VALENCIA. Cuando falleció en 1999 el cineasta Vicente Escrivá, muchos descubrieron la extensa y versátil carrera del valenciano. Escritor, ganador del Premio Nacional de Literatura por una biografía un tanto plúmbea de Miguel de Cervantes escrita en 1947, dramaturgo frustrado, guionista de éxito, productor, creador de series de televisión, falangista, propagandista represaliado por el propio régimen franquista, el personaje eclipsaba de tal modo a la persona que la mayoría de los obituarios se limitaron a consignar sus mayores éxitos tanto de cine (El virgo de Visanteta, 1978, la película en valenciano más vista de la historia) como de televisión (con series como Lleno, por favor) y corrieron un tupido velo sobre las fobias y filias que despertaba en buena parte de la profesión.
Han tenido que pasar 15 años para que exista por fin un retrato esclarecedor de un personaje tan controvertido como interesante. El libro ha sido editado por la Filmoteca de Valencia y ha sido escrito por Agustín Rubio. Su título, Vicente Escrivá. Película de una España. En él Rubio describe a la perfección el ascenso, caída, reconstrucción, nuevo ascenso, nueva caída y final exitoso de un superviviente nato, de un hijo de su tiempo que se adaptó como un "camaleón" a cada época en pos de su hueco de gloria.

+--

# Tarea
Retoma el texto sobre el cineasta Vicente Escrivá y prosíguelo a partir de su última frase.

# Datos proporcionados
+--

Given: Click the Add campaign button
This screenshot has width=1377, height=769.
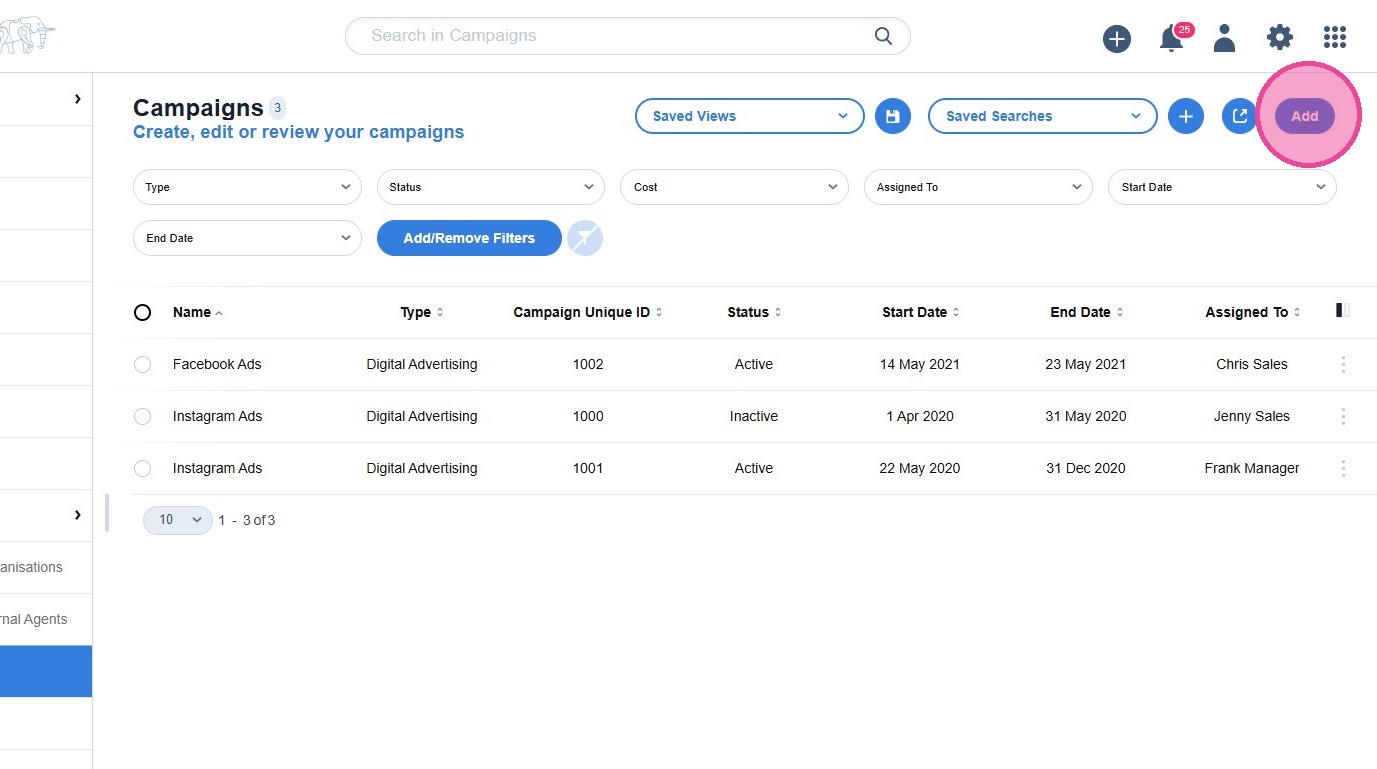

+--

# Resultado
A diferencia de otros libros similares, esta biografía que se lee como una novela no es una hagiografía ni un libelo contra el protagonista. Si bien no se ha pretendido "tender un manto de misericordia, más bien todo lo contrario", como dice su autor, tampoco se hace especial saña contra el cineasta y Rubio recuerda en diversos momentos que "su comportamiento [en los primeros años de la posguerra] no desentonaba en aquel panorama de desvergüenza y arribismo generalizados".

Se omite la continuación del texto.